[Your objective]:
From the entries provided below, copy each line that contains the word "Sudah".

· · · ·

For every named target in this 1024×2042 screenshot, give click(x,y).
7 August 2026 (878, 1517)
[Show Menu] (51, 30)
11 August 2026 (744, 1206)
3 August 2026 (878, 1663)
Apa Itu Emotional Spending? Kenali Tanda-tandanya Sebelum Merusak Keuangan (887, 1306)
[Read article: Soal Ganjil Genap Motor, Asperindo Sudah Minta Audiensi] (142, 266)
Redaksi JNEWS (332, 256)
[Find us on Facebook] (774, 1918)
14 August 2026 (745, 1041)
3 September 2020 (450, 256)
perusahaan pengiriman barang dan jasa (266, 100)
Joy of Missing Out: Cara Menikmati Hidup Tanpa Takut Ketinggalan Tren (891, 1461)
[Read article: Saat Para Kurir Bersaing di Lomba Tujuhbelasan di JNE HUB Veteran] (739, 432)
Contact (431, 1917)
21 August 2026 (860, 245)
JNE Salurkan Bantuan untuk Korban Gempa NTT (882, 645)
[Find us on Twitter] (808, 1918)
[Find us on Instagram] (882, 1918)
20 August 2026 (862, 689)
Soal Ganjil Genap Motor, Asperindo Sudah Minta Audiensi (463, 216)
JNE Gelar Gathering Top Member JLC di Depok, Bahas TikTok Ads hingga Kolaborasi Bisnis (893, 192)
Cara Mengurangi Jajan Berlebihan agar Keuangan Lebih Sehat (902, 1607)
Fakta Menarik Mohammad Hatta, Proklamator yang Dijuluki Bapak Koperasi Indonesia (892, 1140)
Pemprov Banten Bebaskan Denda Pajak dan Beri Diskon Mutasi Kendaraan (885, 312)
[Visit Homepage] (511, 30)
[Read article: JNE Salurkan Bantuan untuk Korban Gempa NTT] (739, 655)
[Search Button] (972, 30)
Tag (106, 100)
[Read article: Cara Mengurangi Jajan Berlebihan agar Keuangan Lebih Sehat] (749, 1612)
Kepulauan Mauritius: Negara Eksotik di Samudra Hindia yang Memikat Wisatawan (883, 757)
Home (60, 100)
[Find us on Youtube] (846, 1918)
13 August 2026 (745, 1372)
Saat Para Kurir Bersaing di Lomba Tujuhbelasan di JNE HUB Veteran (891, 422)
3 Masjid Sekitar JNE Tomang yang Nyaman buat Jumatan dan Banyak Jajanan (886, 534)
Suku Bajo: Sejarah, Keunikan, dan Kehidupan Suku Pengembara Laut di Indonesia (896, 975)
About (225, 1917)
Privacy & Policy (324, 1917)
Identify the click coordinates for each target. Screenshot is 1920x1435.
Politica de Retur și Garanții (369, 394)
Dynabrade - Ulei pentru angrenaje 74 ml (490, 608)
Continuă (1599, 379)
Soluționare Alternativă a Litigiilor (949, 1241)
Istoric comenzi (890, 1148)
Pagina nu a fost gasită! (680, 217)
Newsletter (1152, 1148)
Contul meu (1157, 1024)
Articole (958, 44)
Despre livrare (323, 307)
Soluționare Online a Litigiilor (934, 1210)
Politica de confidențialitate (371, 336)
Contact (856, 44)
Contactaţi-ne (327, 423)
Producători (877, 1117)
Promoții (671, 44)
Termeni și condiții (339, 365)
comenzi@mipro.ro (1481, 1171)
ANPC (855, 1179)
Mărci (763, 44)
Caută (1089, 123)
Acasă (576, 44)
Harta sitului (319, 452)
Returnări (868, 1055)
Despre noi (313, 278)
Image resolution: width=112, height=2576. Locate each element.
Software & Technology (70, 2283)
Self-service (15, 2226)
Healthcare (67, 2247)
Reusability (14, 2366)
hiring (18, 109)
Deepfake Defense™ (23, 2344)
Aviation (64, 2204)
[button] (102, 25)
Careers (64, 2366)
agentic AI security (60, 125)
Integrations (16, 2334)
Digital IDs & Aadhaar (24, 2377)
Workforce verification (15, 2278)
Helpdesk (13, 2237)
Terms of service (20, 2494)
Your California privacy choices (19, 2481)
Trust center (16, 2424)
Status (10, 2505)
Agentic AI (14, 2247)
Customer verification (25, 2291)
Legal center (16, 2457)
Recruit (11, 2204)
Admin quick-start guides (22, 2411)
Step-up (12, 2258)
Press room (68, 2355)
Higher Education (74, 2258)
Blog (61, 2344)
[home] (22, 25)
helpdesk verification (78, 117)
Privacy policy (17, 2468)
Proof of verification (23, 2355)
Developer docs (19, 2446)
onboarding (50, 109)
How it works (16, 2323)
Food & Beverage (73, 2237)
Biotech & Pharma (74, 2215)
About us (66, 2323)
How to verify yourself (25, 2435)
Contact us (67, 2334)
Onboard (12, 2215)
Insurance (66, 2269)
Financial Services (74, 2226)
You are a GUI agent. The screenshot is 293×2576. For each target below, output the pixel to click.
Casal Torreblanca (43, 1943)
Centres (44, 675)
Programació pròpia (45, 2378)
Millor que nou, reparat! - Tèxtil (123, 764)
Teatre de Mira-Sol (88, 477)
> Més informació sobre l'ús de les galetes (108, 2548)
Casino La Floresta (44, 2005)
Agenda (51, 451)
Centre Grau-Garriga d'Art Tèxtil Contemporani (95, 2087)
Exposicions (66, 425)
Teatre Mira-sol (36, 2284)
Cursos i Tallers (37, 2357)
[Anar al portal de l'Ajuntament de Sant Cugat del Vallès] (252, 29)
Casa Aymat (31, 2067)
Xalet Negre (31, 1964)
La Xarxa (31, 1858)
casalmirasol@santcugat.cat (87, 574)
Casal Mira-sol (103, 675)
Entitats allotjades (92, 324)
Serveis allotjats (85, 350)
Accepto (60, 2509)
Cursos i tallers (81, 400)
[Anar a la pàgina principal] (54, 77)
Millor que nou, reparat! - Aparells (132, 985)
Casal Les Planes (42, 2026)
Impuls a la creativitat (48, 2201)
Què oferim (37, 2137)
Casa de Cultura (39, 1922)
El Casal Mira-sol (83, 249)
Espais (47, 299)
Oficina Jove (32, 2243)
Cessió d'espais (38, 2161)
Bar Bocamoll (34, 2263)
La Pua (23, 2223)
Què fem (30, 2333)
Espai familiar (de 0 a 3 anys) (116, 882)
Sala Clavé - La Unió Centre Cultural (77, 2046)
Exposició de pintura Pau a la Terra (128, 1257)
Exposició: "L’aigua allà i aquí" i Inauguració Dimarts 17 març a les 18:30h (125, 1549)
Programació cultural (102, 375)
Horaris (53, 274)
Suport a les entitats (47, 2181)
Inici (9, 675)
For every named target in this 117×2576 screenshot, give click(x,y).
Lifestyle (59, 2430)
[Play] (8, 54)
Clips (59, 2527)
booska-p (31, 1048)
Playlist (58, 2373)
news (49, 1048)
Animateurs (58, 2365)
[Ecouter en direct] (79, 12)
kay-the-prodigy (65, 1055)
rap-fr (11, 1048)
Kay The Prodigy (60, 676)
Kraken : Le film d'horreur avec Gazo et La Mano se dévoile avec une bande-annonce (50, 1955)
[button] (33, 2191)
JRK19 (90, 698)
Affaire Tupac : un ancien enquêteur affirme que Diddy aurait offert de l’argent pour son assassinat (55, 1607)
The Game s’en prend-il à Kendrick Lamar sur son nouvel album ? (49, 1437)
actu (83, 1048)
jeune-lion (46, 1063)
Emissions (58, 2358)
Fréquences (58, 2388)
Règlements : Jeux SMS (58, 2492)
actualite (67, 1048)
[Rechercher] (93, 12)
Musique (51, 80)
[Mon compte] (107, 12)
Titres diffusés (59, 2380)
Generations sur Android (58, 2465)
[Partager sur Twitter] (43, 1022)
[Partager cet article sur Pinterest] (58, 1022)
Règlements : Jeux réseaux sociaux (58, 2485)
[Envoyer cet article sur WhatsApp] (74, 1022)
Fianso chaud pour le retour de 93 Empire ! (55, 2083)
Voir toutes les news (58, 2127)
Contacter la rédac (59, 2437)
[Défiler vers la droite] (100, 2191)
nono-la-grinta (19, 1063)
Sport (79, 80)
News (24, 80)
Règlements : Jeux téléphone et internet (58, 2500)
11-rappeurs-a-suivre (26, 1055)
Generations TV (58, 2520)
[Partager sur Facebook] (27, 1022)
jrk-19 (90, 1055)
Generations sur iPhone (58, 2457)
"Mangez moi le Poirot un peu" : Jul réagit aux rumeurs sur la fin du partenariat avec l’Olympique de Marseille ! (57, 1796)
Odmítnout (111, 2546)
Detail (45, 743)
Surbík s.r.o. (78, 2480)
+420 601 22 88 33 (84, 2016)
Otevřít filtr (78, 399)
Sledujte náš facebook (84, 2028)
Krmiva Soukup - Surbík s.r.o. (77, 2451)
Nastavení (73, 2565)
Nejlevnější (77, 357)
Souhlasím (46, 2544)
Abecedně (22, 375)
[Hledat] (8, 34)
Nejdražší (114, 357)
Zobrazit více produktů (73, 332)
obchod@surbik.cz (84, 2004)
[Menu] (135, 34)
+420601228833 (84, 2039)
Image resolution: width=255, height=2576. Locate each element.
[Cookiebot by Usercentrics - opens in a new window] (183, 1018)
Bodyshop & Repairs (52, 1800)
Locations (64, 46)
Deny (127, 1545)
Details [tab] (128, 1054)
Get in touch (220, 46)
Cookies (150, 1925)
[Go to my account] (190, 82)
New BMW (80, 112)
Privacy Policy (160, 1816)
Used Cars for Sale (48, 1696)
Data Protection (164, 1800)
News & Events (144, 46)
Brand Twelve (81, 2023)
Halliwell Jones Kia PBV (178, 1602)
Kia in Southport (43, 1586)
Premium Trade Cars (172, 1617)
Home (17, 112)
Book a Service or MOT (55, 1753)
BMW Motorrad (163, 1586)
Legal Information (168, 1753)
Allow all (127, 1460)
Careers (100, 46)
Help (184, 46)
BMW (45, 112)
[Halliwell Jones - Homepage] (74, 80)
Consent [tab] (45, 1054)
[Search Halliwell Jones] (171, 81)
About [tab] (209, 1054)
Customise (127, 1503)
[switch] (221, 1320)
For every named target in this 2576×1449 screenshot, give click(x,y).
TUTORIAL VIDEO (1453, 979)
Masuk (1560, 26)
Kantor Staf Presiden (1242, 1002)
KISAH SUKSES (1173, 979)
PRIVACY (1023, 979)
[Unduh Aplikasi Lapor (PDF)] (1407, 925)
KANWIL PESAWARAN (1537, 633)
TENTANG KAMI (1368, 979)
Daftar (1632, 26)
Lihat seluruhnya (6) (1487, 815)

· · · ·

[Response below]:
[Read article: Soal Ganjil Genap Motor, Asperindo Sudah Minta Audiensi] (142, 266)
Soal Ganjil Genap Motor, Asperindo Sudah Minta Audiensi (463, 216)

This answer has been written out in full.